The Pearl Chain Reef house several different coral species. The white coral, Lophelia pertusa, is known for building large reefs in the deep ocean off the coast of Norway; it is also an important species at the newly discovered Pearl Chain Reef. The orange coral, Primnoa resedaeformis, is a deep-sea gorgonian octocoral (a "seafan"). Looking closely among the corals, both a squat lobster (Munida sp.) and the big bivalve Acesta excavata can be observed.
Many new coral reefs have been found during this cruise. At one location 24 reefs were filmed with a video camera during a single dive. These reefs are situated like a chain of pearls along iceberg plough marks — long trenches on the ocean floor dug out by icebergs at the end of the last glaciation — hence the name Pearl Chain Reef.
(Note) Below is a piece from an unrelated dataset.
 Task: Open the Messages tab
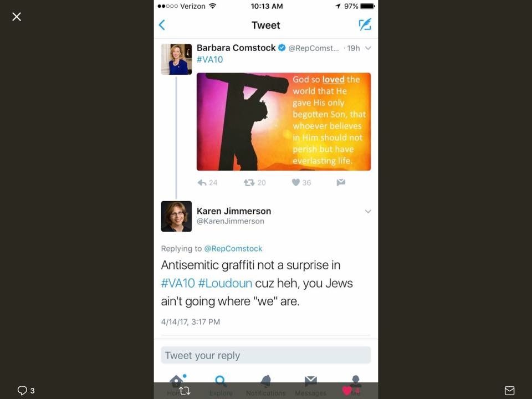tap(310, 386)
This is something that we have not seen before; although, it is well documented that coral reefs often grow on the edges of such plough marks.
This bright pink sea tree coral (Paragorgia arborea) is approximately a meter high. The white coral (bottom left) are live Lophelia colonies growing against the currents.
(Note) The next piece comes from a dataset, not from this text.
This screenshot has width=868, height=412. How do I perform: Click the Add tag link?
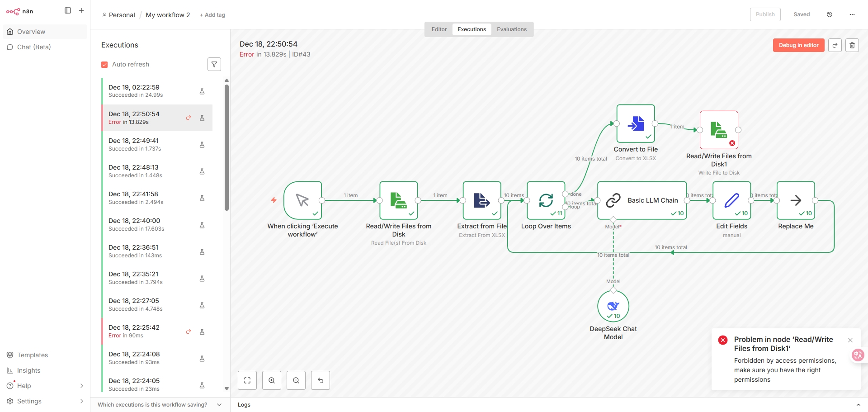(x=212, y=15)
On detailed maps of the ocean floor it is possible to see how the reefs have started growth at the edges of the plough marks and then extend outward against the direction of prevailing currents.
This section of a multi-beam bathymetry map illustrates how the coral reefs (Korallrev)grow at the edges of iceberg plough marks (Isfjell-pløyemerke). This map was made before the cruise and is part of the bathymetry maps serving as an important background for selecting locations for video investigation.
The bottom is steep in the front of the reefs, growing out towards the middle of the plough mark. Here, the coral reefs grow tall and extend horisontally out from the edge of the furrow. Living corals of such elongated reefs occur only the colonies in the front of the reef, exposed to the currents. The reef’s base consists of dead coral debris, similar to that occurring on the down-current reef “tail”. The corals were observed at approximately 290 meter depths; reefs were around 50-100 meters long and 10-30 meter wide. Based on age determinations for similar reefs at Træna, these new reefs are approximately 5,000 years old. Further studies of material collected at this site will be very useful to improve method for detecting such reefs, to understand how they have evolved, and to determine their importance to local ecosystems.
Redfish (Sebastes sp.) have been commonly observed at reefs studied off Norway.